■ What you should do ■
Extract from the entries below, exactly as given, only the lines from the line containing "Where should I click to: Add" to the line containing "The image size is (1370, 896).", both lines included.

■ Extracted information ■

● ● ● ● ● ● ●

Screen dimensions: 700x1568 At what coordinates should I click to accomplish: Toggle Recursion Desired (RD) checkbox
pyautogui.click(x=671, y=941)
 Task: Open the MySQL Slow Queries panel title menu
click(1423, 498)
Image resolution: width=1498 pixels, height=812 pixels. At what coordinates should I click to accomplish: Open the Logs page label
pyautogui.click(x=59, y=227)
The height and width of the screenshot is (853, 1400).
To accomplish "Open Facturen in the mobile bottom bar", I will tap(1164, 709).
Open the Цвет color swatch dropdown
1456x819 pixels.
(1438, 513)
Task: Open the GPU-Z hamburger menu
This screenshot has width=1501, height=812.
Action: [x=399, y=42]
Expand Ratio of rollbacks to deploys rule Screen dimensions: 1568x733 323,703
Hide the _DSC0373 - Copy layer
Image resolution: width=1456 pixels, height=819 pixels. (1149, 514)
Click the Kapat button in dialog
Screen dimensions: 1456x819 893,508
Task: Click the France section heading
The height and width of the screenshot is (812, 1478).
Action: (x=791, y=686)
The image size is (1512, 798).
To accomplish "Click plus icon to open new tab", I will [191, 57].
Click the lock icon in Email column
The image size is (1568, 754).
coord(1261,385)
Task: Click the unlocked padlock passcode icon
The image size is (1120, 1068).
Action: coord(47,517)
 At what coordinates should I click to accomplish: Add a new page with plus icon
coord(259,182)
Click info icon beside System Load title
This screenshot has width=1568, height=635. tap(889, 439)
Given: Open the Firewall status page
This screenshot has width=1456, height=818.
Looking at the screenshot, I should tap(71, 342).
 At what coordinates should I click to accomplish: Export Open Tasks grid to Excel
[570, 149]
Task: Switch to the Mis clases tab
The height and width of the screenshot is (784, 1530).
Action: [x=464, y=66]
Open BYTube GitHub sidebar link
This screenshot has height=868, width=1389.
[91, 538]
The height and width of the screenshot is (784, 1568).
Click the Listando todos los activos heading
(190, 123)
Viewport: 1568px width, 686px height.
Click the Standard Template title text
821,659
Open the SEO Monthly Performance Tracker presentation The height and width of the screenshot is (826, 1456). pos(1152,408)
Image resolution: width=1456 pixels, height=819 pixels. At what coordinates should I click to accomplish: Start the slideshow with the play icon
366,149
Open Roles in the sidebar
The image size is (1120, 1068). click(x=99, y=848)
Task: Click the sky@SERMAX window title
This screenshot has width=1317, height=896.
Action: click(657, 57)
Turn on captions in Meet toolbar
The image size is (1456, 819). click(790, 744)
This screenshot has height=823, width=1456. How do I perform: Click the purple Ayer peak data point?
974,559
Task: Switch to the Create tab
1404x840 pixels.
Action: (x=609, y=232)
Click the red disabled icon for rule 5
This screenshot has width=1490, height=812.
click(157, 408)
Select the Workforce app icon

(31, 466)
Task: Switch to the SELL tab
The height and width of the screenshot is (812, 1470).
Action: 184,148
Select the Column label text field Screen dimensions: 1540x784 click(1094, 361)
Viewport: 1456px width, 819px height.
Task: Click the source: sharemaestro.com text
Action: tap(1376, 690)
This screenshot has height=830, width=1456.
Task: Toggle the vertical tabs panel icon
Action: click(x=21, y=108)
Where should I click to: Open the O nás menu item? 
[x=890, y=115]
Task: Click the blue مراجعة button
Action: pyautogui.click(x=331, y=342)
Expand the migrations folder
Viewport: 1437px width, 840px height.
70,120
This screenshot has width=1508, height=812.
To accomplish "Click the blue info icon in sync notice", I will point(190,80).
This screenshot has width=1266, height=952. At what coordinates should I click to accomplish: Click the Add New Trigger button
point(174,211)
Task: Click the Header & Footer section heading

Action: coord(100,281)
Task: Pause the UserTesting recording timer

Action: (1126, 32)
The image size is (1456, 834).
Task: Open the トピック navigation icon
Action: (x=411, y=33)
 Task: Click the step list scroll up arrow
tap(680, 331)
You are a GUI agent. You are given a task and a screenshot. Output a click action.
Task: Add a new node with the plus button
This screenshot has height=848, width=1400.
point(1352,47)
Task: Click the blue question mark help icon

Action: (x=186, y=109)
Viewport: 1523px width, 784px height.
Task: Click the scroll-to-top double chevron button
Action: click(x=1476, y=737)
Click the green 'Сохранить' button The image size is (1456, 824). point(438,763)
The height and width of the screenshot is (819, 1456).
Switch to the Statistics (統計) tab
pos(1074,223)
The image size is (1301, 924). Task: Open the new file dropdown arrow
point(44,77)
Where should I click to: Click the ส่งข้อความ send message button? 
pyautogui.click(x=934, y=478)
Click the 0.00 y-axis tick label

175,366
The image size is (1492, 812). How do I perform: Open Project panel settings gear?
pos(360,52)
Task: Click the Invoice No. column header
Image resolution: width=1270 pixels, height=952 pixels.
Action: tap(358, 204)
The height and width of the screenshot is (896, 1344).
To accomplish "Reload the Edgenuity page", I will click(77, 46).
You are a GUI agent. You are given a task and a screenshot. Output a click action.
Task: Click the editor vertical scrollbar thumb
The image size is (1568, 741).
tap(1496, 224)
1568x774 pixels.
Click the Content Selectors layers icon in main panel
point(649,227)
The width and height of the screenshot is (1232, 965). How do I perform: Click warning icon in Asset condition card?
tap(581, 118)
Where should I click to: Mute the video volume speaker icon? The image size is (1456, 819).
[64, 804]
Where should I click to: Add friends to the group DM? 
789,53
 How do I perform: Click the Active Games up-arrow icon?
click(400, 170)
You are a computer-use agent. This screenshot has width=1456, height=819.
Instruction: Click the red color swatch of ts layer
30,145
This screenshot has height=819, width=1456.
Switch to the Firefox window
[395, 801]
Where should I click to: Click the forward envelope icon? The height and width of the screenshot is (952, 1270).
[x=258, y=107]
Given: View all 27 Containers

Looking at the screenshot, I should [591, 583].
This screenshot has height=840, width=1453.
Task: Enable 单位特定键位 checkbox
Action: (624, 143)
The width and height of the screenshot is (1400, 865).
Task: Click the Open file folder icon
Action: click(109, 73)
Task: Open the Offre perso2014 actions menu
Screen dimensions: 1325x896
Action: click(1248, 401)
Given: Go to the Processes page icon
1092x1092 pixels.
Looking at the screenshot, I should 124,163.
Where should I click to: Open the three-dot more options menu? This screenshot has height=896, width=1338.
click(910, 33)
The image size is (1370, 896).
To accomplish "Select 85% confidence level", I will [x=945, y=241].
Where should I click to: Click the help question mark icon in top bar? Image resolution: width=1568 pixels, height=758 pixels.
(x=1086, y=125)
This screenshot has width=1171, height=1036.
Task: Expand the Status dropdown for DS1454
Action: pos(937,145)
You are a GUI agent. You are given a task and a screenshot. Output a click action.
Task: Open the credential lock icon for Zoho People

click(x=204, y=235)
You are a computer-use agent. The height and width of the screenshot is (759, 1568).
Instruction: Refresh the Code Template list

● ● ● ● ● ● ●

■ Output ■
Where should I click to: Add friends to the group DM? 
789,53
 How do I perform: Click the Active Games up-arrow icon?
click(400, 170)
You are a computer-use agent. This screenshot has width=1456, height=819.
Instruction: Click the red color swatch of ts layer
30,145
This screenshot has height=819, width=1456.
Switch to the Firefox window
[395, 801]
Where should I click to: Click the forward envelope icon? The height and width of the screenshot is (952, 1270).
[x=258, y=107]
Given: View all 27 Containers

Looking at the screenshot, I should [591, 583].
This screenshot has height=840, width=1453.
Task: Enable 单位特定键位 checkbox
Action: (624, 143)
The width and height of the screenshot is (1400, 865).
Task: Click the Open file folder icon
Action: click(109, 73)
Task: Open the Offre perso2014 actions menu
Screen dimensions: 1325x896
Action: click(1248, 401)
Given: Go to the Processes page icon
1092x1092 pixels.
Looking at the screenshot, I should 124,163.
Where should I click to: Open the three-dot more options menu? This screenshot has height=896, width=1338.
click(910, 33)
The image size is (1370, 896).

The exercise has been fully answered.